_TASK_
Report how many lines in the records below contain the word "info". Give only the number.

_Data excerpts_
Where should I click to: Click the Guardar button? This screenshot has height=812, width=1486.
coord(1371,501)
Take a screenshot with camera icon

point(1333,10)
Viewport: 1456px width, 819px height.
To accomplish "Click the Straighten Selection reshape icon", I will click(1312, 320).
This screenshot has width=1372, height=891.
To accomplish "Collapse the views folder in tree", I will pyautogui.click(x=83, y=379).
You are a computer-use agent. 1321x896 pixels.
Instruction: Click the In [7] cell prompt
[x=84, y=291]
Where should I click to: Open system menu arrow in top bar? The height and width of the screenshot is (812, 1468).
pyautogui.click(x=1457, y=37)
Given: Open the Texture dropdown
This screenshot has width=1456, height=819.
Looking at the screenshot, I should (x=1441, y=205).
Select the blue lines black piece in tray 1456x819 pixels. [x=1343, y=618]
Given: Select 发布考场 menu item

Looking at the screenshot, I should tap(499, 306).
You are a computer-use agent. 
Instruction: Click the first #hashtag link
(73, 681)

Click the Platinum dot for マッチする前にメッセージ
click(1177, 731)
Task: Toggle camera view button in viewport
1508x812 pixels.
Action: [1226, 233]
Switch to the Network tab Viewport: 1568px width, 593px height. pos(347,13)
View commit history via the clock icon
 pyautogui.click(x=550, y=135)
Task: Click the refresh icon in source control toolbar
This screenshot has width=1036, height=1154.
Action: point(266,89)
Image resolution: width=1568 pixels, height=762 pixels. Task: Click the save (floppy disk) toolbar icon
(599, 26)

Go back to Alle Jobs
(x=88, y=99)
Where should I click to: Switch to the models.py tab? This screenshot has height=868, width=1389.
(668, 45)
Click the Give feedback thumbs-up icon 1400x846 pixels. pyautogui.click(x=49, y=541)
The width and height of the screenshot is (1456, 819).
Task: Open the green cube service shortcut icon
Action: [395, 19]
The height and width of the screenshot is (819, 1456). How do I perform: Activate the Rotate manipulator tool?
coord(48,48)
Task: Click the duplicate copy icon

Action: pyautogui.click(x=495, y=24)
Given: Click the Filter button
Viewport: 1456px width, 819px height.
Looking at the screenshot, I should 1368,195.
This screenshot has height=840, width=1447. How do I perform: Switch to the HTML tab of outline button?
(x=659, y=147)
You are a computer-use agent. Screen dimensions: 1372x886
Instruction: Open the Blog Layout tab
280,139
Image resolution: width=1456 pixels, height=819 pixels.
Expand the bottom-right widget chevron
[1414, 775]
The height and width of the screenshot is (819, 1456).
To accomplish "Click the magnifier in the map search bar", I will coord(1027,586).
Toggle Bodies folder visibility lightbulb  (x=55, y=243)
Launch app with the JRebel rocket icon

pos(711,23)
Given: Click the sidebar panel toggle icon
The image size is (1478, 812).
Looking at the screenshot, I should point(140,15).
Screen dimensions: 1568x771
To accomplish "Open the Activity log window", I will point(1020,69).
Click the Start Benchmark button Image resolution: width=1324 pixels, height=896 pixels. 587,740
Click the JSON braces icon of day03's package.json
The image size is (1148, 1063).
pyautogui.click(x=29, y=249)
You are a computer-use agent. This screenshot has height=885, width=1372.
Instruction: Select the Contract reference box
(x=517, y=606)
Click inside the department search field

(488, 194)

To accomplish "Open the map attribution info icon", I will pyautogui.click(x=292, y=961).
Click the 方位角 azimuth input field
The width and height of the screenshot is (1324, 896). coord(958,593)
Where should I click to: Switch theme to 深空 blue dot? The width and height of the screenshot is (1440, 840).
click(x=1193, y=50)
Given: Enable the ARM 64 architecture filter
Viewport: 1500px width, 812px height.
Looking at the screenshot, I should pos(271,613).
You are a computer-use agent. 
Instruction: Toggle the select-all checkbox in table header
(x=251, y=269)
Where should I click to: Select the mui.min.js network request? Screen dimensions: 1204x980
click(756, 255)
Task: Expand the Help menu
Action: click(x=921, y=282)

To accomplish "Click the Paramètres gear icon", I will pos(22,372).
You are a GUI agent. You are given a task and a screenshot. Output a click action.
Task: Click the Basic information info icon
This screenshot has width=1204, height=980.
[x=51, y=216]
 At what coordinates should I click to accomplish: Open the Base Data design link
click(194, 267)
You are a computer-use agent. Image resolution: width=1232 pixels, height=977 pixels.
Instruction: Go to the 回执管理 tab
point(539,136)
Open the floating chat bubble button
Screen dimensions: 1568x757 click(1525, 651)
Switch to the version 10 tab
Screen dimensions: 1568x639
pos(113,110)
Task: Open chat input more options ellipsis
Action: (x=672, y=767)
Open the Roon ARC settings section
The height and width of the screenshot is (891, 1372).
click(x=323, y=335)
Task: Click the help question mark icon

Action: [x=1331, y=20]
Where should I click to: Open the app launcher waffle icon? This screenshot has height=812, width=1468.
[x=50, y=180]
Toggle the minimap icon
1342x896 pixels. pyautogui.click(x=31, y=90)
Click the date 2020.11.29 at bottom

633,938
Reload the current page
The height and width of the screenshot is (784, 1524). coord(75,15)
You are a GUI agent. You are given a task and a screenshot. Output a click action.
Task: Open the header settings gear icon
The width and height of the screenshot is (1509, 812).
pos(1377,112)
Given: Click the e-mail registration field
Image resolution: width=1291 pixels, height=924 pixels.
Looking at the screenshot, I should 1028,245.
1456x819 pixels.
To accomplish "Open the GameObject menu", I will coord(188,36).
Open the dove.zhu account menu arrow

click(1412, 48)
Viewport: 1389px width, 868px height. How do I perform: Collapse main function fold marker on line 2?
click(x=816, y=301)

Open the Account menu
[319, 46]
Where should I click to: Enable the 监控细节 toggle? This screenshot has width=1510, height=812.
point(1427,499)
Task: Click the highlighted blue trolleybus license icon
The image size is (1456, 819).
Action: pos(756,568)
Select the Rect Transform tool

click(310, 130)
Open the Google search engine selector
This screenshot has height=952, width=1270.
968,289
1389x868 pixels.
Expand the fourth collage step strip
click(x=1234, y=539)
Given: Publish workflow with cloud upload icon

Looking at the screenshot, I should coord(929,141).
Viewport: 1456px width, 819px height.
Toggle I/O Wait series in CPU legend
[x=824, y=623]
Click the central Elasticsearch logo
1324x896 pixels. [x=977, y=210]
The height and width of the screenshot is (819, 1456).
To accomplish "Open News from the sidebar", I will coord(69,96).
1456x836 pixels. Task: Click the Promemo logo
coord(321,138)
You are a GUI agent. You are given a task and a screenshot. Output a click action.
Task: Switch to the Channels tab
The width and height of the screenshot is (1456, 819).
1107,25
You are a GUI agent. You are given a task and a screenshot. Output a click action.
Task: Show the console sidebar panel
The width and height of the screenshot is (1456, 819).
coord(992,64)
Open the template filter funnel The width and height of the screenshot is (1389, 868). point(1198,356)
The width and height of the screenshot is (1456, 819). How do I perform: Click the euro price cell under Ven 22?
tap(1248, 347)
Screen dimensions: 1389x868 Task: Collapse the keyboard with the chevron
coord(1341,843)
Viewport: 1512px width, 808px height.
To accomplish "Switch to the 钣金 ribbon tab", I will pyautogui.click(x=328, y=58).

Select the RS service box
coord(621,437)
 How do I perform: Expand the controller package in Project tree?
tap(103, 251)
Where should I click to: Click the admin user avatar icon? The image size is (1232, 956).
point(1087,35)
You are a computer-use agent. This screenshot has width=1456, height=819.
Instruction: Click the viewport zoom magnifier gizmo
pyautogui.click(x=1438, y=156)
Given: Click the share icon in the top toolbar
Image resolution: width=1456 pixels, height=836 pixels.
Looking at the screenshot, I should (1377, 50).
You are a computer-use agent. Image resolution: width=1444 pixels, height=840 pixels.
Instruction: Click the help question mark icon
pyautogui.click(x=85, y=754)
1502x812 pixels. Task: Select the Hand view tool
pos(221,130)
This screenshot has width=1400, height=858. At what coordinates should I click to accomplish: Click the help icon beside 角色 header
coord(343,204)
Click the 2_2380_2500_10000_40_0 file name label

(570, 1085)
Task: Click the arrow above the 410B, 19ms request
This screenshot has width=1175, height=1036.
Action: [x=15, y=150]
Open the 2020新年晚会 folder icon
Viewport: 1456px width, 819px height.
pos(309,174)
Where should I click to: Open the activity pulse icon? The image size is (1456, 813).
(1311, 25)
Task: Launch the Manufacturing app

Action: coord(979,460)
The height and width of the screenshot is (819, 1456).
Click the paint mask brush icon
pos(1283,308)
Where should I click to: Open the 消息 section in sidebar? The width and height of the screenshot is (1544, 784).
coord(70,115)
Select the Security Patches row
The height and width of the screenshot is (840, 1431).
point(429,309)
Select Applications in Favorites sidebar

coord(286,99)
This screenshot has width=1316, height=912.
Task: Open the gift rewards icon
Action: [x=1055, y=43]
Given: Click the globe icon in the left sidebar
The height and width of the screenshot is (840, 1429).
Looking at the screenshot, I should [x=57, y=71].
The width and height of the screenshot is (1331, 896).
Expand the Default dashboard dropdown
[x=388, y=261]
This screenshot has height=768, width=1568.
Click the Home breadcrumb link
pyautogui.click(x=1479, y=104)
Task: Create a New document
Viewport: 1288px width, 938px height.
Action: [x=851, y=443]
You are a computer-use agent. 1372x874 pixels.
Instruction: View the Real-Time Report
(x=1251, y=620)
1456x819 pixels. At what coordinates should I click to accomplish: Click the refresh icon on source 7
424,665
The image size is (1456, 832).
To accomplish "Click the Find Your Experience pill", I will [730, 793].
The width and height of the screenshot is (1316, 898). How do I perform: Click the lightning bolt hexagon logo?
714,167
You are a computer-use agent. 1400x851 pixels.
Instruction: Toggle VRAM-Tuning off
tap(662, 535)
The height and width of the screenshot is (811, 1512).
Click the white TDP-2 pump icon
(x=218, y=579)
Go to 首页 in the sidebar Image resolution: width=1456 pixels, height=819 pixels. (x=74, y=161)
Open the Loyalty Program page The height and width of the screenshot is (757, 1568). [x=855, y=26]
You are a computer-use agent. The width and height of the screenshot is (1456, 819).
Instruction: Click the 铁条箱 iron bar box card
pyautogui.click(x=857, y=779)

_EXERCISE RESPONSE_
2